Department of Chemistry, The Hong Kong University of Science and Technology, Clear Water Bay, Kowloon, Hong Kong.
J Chem Phys. 2017 Jul 28;147(4):044112. doi: 10.1063/1.4995558.
Constructing Markov state models from large-scale molecular dynamics simulation trajectories is a promising approach to dissect the kinetic mechanisms of complex chemical and biological processes. Combined with transition path theory, Markov state models can be applied to identify all pathways connecting any conformational states of interest. However, the identified pathways can be too complex to comprehend, especially for multi-body processes where numerous parallel pathways with comparable flux probability often coexist. Here, we have developed a path lumping method to group these parallel pathways into metastable path channels for analysis.
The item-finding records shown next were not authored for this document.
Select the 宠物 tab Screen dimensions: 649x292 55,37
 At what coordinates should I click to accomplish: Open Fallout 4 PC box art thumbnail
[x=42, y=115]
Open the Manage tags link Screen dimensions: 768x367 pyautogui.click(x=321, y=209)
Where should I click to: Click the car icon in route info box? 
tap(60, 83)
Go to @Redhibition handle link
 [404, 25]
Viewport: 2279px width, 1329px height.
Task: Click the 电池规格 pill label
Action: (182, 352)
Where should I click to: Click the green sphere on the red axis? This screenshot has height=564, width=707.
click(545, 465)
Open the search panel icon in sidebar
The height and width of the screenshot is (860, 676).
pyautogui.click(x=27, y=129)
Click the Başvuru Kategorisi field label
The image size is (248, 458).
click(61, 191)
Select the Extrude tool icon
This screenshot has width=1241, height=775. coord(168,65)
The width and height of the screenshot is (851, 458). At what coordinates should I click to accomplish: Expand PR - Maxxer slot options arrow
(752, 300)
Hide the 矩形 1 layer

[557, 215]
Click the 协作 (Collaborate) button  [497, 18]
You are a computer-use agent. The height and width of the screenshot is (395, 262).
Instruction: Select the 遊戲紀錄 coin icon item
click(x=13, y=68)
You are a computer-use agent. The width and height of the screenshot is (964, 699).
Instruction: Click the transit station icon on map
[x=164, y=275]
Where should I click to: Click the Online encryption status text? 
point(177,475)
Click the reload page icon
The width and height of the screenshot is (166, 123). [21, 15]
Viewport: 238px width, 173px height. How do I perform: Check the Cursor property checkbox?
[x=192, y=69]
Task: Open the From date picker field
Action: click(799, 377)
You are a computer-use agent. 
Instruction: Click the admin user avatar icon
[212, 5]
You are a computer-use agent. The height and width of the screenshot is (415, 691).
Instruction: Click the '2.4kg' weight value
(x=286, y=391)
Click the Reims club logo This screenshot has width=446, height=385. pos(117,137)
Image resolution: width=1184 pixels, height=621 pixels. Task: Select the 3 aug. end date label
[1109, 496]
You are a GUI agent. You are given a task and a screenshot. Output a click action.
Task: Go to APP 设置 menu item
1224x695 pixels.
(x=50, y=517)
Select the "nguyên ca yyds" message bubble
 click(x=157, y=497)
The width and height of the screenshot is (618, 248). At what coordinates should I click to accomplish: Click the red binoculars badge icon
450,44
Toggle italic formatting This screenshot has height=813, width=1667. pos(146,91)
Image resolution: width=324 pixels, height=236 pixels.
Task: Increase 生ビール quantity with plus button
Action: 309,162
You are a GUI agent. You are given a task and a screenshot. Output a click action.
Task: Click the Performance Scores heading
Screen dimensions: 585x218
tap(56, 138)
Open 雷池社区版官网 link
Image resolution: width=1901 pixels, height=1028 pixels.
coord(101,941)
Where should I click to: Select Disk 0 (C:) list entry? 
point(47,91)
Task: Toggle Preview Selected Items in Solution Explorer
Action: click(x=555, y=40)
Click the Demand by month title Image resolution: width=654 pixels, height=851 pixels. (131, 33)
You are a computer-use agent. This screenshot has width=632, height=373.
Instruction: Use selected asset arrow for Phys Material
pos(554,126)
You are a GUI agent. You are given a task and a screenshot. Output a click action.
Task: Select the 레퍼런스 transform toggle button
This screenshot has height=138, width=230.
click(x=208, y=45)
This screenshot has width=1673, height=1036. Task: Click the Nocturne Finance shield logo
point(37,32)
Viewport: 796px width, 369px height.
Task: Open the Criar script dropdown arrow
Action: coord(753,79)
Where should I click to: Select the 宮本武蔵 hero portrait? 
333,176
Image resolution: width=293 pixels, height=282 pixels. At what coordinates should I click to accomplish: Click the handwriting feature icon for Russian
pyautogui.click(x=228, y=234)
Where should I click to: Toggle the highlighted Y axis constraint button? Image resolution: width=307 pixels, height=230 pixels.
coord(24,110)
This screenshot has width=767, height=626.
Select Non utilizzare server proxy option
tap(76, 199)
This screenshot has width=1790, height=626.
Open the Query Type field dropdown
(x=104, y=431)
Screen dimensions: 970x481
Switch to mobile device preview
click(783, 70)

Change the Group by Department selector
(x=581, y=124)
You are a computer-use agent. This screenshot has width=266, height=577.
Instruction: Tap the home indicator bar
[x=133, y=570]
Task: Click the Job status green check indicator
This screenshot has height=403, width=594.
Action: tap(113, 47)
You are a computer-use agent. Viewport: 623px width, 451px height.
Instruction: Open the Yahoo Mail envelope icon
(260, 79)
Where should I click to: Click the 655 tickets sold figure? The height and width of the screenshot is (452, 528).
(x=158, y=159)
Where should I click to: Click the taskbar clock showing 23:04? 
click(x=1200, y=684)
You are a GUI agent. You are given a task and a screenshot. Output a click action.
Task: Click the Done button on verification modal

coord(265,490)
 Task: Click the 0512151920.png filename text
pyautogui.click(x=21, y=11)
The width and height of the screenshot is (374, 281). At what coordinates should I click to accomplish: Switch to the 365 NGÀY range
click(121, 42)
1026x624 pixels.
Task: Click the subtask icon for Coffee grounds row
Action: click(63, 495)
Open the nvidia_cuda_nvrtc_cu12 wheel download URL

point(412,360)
We define the similarity between two pathways as the intercrossing flux between them and then apply the spectral clustering algorithm to lump these pathways into groups. We demonstrate the power of our method by applying it to two systems: a 2D-potential consisting of four metastable energy channels and the hydrophobic collapse process of two hydrophobic molecules. In both cases, our algorithm successfully reveals the metastable path channels. We expect this path lumping algorithm to be a promising tool for revealing unprecedented insights into the kinetic mechanisms of complex multi-body processes.
从大规模分子动力学模拟轨迹构建马尔可夫状态模型是剖析复杂化学和生物过程动力学机制的一种很有前途的方法。结合转移路径理论,马尔可夫状态模型可用于识别连接任何感兴趣构象状态的所有途径。然而,所识别的途径可能过于复杂,难以理解,特别是对于多体过程,其中经常存在许多具有可比通量概率的并行途径。在这里,我们开发了一种路径聚类方法,将这些并行途径分组为亚稳路径通道进行分析。我们将两条途径之间的相似性定义为它们之间的交叉通量,然后应用谱聚类算法将这些途径聚类成组。我们通过将其应用于两个系统来证明我们方法的有效性:一个由四个亚稳能量通道组成的 2D 势和两个疏水分子的疏水塌缩过程。在这两种情况下,我们的算法都成功地揭示了亚稳路径通道。我们期望这种路径聚类算法成为揭示复杂多体过程动力学机制的一种有前途的工具。